VOID OF SLEEP is a five-piece Progressive Sludge Metal band out of Ravenna, Italy. They formed in 2010 and have issued one EP, two full-length albums, and one split during their decade long tenure. On March 27, 2020 they release their third LP, “Metaphora.” As the title would suggest, the album is a further step in their evolution, expanding their sonic exploration into new spaces and revamping their line up with Andrea on bass and Momo on synth. It also delves into the ever-changing headspace of our planet. In their words, “We live in a time of rekindled fear and hatred, of social relations and civility in crisis, of apathy and marginalization. ‘Metaphora’ translates the way we see this world into music.”

Remember those Reese’s commercials from the 70’s, or maybe 80’s? You know, the ones where one dude says, “You got chocolate in my peanut butter!” and the other counters with, “You got peanut butter on my chocolate!” Apart from the innuendo, that’s what this mix of Prog and Sludge is like. Prog fans will find the Doom intonations add a sense of foreboding and somberness. Tonally, it suggests that darkness does indeed this way come. Sludge fans will relish the complex compositions which add a sense of range and rich texture. Analogically, it suggests that the conflicts of this era are multifaceted. The combination is intriguing and gripping, making this album remarkably compelling.

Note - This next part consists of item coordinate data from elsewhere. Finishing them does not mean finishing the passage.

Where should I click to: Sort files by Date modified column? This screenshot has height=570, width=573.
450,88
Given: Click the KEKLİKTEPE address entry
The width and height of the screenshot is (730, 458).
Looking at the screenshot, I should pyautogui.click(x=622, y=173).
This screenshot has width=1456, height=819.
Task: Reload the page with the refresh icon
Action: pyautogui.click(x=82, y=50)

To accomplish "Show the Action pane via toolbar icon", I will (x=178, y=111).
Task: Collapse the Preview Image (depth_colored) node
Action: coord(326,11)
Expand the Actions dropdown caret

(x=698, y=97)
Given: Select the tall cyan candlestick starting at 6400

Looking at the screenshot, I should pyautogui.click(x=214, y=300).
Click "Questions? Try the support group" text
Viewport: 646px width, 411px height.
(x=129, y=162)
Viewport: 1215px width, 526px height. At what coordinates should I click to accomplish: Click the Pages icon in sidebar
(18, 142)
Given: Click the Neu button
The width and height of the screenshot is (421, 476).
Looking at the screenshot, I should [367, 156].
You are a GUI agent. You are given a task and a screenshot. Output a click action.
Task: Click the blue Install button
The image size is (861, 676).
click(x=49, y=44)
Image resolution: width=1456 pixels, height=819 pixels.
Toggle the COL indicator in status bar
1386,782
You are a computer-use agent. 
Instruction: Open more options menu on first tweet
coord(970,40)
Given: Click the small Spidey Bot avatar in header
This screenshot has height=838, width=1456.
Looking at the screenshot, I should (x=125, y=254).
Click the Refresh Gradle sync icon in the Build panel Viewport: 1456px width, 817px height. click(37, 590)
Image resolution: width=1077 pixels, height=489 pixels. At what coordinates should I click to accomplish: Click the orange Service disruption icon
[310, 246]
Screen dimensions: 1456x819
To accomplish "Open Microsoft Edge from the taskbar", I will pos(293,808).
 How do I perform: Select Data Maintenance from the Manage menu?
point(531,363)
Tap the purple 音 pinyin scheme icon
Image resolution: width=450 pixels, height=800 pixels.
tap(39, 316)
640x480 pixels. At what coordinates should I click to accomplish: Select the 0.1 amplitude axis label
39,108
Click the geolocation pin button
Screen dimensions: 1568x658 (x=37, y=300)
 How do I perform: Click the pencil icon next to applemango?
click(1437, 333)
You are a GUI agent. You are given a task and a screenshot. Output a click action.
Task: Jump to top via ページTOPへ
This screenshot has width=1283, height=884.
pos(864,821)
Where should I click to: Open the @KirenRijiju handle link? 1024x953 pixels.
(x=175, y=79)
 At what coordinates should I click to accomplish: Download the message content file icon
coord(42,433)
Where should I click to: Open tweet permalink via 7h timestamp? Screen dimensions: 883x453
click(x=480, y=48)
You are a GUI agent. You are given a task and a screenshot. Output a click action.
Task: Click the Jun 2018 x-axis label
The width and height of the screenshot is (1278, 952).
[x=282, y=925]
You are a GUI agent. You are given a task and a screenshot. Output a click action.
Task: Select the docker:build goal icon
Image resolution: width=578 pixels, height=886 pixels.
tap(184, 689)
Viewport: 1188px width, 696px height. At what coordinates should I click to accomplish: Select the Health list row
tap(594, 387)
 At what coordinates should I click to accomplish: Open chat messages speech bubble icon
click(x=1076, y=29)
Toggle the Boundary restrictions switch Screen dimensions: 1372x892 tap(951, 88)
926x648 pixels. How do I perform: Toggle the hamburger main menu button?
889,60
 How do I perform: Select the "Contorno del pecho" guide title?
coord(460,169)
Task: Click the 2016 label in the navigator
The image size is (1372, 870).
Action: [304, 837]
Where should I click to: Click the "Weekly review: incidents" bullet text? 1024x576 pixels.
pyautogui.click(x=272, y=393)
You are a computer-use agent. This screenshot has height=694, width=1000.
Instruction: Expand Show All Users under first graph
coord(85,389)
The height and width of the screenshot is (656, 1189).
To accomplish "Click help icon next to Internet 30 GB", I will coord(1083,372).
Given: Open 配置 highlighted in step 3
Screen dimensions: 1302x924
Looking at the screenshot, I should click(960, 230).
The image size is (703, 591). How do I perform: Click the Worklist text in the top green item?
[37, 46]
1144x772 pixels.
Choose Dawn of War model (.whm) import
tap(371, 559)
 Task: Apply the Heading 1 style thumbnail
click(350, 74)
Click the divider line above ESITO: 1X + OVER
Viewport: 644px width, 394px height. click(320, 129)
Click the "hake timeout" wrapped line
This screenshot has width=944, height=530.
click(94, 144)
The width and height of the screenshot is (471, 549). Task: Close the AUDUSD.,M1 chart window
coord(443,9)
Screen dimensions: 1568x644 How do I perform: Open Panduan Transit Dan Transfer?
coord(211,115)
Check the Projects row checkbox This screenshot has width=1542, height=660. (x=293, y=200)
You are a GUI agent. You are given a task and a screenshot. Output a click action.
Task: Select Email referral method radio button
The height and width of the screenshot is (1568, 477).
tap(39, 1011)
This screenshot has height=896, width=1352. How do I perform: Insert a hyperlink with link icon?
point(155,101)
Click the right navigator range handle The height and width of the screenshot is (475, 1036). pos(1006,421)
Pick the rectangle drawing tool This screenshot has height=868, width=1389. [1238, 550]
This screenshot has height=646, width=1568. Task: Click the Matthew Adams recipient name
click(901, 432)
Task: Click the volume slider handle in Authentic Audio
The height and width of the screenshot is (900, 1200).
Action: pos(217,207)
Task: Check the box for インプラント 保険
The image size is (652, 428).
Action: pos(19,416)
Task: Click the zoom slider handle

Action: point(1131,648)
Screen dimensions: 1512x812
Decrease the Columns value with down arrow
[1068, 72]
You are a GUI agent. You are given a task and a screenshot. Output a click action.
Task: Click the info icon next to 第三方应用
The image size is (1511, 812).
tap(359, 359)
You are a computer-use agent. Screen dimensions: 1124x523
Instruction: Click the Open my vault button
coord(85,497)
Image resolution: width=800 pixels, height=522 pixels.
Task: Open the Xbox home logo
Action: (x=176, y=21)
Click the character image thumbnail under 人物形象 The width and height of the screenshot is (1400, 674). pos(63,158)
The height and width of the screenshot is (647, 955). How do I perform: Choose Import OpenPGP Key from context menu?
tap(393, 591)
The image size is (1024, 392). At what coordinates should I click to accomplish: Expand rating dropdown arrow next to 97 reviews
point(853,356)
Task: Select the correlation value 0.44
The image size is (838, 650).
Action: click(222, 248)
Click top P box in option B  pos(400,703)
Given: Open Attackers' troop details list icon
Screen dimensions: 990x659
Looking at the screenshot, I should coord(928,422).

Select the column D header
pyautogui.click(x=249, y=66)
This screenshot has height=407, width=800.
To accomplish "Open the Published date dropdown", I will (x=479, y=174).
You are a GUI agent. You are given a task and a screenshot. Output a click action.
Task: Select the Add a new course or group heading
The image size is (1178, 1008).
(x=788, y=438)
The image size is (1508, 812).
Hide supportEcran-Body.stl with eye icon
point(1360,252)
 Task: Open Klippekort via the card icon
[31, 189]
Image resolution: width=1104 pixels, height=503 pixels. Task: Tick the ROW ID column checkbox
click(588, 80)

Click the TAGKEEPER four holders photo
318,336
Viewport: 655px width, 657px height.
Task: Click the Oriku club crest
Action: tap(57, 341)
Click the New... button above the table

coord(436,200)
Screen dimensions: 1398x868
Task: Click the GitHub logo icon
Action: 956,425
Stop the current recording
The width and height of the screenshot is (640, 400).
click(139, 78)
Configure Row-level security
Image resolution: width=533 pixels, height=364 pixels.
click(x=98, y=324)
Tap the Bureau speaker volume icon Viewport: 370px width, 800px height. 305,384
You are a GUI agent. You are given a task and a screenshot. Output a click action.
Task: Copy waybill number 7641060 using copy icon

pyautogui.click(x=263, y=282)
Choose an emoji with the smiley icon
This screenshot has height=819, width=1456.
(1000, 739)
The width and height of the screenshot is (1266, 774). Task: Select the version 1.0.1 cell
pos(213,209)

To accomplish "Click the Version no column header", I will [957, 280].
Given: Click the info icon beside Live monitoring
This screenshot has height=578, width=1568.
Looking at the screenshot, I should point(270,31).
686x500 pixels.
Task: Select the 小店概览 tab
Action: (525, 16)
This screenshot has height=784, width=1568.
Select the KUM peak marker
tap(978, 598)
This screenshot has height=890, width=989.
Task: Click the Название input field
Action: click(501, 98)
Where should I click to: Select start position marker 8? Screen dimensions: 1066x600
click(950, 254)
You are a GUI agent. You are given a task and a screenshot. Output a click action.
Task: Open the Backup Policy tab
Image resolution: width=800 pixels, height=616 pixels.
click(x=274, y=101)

Overall, this is a clean album — the vocals are mostly clear, though at times they can rage harsh; the riffs are largely heavy and fat, but also verge into the sharps and flats; the percussion work is crisp and exacting like Allo is keeping rhythm to some mathematical equation running in his head; the synthesizers add mood and atmosphere, but also push the melodies along; and the bass work is intricate and, similar to the drums, pace out a variety of time signatures.

Lyrically, the album follows a philosophical theme offering a critical perspective of life, the universe, and everything. Personally, I found it a nice break from the political ranting of Thrash and evil-infused night-terrors of Black and Doom. Production-wise, like most Prog albums, these lads don’t mess around with the mix. Audiophiles will love this album.

With only seven tracks (though a solid 46 minutes), it is hard to single out ones that standout over others, but I’ll go with “Iron Mouth” for its dark, crushing riffs, “Unfair Judgments” for its bleak undertone, and “Master Abuser” which comes across as both aggressive and introspective, ending on downright disturbing. “Modern Man” is also very good, but felt a bit pedantic — although it might simply be down to the use of second person. Whenever someone uses “you” in their lyrics or writing, it comes across as accusatory and my initial reaction is “uh-uh.”

There is a familiarity about the album. Some will hear musical phrasing similar to OPETH, let’s say the “Ghost Reveries” album. Others will hear some TOOL, probably from “Aenima.” Does this make the album derivative, is it a nod to legacy, or are there only so many notes on any given instrument? Discuss.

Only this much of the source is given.